Which lines of the data contain the string "will"? Copy every one.

→ **Input**:
*** Begin section ***

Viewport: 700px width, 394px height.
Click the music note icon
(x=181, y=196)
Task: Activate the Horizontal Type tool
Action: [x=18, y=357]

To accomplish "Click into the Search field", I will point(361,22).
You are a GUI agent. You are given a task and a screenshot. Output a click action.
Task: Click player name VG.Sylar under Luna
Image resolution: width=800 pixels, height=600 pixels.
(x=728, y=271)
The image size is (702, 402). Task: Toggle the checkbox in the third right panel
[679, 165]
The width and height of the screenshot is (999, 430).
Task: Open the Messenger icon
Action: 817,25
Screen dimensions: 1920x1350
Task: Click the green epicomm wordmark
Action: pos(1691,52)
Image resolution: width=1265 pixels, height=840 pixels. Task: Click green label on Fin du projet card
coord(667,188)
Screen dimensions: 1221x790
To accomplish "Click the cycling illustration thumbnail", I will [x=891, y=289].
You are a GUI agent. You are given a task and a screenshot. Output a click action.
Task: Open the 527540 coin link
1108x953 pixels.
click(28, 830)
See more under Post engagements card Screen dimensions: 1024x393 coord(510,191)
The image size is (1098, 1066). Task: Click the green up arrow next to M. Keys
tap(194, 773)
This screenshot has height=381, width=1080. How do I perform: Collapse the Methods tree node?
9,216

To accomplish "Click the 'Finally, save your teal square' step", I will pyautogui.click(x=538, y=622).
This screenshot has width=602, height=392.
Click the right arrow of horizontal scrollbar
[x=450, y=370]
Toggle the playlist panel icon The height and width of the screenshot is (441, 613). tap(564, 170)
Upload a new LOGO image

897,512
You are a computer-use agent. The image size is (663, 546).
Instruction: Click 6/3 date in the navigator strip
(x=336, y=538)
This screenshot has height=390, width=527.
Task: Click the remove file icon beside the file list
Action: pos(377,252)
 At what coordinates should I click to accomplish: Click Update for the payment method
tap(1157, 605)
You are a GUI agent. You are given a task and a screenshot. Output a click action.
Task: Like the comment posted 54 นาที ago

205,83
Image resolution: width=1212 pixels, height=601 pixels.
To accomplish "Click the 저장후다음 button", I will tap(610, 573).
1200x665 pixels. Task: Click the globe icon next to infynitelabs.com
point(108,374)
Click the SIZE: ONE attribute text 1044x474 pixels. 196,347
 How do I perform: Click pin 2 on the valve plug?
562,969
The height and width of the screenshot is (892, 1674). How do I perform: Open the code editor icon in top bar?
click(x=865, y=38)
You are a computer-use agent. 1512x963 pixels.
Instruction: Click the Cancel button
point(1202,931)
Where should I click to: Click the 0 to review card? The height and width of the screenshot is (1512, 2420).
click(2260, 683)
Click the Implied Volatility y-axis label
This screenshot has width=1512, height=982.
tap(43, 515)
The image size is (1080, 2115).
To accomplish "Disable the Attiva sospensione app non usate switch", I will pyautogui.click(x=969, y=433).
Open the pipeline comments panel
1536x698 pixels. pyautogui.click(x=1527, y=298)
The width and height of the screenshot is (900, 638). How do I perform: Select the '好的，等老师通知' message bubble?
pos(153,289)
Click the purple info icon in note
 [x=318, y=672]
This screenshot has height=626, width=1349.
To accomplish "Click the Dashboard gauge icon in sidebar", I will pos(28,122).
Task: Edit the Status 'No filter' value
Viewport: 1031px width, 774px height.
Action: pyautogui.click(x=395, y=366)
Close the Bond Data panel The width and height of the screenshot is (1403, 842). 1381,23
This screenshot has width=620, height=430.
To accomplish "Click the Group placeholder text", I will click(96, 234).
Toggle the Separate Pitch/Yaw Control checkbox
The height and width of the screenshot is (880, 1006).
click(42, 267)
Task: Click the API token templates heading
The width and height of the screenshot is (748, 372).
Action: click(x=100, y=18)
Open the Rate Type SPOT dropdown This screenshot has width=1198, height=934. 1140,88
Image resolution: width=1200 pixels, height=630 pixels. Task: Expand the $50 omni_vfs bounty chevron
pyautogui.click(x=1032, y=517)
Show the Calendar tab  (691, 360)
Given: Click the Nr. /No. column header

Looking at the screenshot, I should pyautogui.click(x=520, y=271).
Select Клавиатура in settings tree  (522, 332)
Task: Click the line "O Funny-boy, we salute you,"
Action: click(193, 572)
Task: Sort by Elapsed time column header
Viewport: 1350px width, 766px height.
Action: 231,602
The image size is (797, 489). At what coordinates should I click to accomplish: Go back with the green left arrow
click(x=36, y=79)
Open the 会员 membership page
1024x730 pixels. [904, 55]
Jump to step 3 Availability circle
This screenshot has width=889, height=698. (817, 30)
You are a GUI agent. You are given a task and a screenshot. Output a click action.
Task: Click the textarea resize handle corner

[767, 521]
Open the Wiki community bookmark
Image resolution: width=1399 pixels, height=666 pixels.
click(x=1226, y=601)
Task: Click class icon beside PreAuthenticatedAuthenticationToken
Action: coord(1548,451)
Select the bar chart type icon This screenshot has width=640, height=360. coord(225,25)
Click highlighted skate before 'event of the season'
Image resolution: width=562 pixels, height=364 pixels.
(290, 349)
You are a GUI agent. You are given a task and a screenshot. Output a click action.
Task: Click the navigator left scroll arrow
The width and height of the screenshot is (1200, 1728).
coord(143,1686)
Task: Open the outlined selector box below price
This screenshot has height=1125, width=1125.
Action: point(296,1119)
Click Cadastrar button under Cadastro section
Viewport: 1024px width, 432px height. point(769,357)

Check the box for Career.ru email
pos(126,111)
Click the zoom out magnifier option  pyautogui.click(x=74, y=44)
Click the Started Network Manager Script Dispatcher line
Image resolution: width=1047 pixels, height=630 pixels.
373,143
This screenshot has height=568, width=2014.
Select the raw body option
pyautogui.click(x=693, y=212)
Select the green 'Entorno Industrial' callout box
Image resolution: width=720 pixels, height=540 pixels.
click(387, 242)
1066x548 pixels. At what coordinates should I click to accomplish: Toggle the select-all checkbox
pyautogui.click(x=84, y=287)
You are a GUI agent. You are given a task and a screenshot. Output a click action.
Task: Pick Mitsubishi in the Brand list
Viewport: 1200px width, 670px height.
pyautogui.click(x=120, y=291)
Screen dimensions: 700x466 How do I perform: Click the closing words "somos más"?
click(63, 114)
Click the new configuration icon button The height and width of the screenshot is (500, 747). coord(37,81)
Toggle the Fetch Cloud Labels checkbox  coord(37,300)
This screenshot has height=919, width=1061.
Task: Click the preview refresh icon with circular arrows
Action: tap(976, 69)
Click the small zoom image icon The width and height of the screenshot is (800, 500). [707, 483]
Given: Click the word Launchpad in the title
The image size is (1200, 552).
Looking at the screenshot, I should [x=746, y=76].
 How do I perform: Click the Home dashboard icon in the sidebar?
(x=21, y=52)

*** End section ***

→ **Task output**:
To accomplish "Click into the Search field", I will point(361,22).
To accomplish "Click the cycling illustration thumbnail", I will [x=891, y=289].
To accomplish "Click the 'Finally, save your teal square' step", I will pyautogui.click(x=538, y=622).
To accomplish "Click the 저장후다음 button", I will tap(610, 573).
To accomplish "Disable the Attiva sospensione app non usate switch", I will pyautogui.click(x=969, y=433).
To accomplish "Click the Dashboard gauge icon in sidebar", I will pos(28,122).
To accomplish "Click the Group placeholder text", I will click(96, 234).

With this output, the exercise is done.